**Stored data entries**

------------------------------------------------------------

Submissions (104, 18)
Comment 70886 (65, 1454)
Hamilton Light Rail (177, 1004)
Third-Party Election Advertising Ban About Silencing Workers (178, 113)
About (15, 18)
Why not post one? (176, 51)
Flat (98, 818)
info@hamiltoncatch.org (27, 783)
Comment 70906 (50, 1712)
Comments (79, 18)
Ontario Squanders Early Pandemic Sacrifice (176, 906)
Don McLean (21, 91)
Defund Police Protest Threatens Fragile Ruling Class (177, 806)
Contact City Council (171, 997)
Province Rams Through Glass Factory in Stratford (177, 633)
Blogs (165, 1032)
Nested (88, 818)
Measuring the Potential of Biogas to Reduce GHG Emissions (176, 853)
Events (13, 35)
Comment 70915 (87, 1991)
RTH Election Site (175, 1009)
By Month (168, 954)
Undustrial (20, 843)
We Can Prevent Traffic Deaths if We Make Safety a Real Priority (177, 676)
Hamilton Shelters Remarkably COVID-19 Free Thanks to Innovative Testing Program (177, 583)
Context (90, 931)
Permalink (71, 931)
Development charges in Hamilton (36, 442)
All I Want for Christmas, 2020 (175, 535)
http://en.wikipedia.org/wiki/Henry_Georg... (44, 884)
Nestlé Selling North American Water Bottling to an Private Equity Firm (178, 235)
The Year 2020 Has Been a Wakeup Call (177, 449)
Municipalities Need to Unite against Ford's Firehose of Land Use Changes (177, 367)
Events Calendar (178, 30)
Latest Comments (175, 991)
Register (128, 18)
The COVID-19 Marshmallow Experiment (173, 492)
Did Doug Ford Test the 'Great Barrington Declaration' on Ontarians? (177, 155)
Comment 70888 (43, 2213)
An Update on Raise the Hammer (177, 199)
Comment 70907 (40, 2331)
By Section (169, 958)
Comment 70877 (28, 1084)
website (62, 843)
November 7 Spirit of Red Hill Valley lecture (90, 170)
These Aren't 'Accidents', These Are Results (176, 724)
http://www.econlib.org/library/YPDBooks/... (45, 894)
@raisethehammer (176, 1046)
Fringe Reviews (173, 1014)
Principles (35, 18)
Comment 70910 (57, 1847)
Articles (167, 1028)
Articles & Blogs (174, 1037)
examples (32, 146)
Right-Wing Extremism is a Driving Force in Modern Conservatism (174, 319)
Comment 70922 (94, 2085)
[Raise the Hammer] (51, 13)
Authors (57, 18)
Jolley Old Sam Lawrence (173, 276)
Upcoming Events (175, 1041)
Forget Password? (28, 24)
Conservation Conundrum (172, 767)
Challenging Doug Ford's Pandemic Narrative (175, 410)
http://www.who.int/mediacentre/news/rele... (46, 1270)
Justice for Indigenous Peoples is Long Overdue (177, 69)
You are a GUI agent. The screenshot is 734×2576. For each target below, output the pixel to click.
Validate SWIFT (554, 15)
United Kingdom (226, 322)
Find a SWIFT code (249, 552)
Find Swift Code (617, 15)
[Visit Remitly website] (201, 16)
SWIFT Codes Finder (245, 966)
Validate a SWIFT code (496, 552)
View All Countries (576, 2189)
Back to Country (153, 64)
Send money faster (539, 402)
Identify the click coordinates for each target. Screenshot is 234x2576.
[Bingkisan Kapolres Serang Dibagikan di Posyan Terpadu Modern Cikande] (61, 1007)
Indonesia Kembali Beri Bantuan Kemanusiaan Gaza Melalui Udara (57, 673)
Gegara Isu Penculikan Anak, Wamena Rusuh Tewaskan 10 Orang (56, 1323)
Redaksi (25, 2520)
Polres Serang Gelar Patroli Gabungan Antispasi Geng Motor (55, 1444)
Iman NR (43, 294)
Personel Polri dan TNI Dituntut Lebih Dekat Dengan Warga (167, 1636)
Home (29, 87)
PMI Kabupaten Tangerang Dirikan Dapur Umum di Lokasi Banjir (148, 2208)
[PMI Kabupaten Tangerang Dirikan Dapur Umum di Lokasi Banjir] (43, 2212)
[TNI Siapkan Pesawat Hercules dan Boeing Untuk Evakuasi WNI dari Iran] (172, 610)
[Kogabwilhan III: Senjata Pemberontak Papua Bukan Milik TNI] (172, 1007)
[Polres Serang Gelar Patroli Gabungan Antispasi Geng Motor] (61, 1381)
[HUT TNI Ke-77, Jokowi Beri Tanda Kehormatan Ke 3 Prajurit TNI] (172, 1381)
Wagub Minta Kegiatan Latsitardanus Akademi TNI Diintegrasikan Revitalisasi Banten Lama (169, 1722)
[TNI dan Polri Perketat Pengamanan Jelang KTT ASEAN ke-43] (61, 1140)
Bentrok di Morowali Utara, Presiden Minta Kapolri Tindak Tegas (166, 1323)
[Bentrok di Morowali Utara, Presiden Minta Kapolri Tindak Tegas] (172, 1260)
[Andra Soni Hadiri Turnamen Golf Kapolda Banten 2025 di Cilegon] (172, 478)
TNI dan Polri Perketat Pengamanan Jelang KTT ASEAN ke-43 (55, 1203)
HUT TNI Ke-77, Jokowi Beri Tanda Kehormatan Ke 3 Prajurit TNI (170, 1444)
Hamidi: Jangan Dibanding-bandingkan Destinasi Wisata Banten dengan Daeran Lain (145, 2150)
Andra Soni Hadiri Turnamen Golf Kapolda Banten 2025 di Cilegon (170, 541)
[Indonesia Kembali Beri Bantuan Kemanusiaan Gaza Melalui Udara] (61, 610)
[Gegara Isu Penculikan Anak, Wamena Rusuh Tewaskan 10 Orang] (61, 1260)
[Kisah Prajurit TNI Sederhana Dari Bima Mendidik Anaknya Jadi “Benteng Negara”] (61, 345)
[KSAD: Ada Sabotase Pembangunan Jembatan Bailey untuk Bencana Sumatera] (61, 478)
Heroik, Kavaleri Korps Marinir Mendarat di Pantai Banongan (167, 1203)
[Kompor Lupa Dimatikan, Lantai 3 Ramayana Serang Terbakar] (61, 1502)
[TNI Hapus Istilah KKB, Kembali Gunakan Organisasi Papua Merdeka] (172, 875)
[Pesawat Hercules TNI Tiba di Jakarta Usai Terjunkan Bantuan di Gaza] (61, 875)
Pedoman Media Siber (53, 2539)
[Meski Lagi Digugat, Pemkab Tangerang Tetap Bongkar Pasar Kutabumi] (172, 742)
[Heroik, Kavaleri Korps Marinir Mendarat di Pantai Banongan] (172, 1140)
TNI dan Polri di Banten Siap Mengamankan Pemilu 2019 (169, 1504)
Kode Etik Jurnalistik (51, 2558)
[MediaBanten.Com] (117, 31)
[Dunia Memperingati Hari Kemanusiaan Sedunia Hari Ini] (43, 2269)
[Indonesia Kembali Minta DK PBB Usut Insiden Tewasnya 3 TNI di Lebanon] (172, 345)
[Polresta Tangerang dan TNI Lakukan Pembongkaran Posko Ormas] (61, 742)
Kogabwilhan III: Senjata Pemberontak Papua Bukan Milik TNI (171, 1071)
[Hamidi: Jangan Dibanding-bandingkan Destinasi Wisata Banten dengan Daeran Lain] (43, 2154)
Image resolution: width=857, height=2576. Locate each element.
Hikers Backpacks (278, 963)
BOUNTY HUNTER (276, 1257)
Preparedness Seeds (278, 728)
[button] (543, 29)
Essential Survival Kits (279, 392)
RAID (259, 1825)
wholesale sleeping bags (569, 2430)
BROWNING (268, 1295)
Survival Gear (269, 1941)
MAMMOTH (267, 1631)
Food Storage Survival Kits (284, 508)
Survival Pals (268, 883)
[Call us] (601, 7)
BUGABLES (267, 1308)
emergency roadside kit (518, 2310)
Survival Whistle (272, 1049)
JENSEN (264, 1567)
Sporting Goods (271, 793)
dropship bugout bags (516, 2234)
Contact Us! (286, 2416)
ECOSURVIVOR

------------------------------------------------------------

**TASK TO CARRY OUT**
Among the records above, a stretch begins at the line containing "Province Rams Through" and ends at the line containing "Articles (167, 1028)". Restate that stretch word for word, and nothing else.

**ANSWER TO THIS TASK**
Province Rams Through Glass Factory in Stratford (177, 633)
Blogs (165, 1032)
Nested (88, 818)
Measuring the Potential of Biogas to Reduce GHG Emissions (176, 853)
Events (13, 35)
Comment 70915 (87, 1991)
RTH Election Site (175, 1009)
By Month (168, 954)
Undustrial (20, 843)
We Can Prevent Traffic Deaths if We Make Safety a Real Priority (177, 676)
Hamilton Shelters Remarkably COVID-19 Free Thanks to Innovative Testing Program (177, 583)
Context (90, 931)
Permalink (71, 931)
Development charges in Hamilton (36, 442)
All I Want for Christmas, 2020 (175, 535)
http://en.wikipedia.org/wiki/Henry_Georg... (44, 884)
Nestlé Selling North American Water Bottling to an Private Equity Firm (178, 235)
The Year 2020 Has Been a Wakeup Call (177, 449)
Municipalities Need to Unite against Ford's Firehose of Land Use Changes (177, 367)
Events Calendar (178, 30)
Latest Comments (175, 991)
Register (128, 18)
The COVID-19 Marshmallow Experiment (173, 492)
Did Doug Ford Test the 'Great Barrington Declaration' on Ontarians? (177, 155)
Comment 70888 (43, 2213)
An Update on Raise the Hammer (177, 199)
Comment 70907 (40, 2331)
By Section (169, 958)
Comment 70877 (28, 1084)
website (62, 843)
November 7 Spirit of Red Hill Valley lecture (90, 170)
These Aren't 'Accidents', These Are Results (176, 724)
http://www.econlib.org/library/YPDBooks/... (45, 894)
@raisethehammer (176, 1046)
Fringe Reviews (173, 1014)
Principles (35, 18)
Comment 70910 (57, 1847)
Articles (167, 1028)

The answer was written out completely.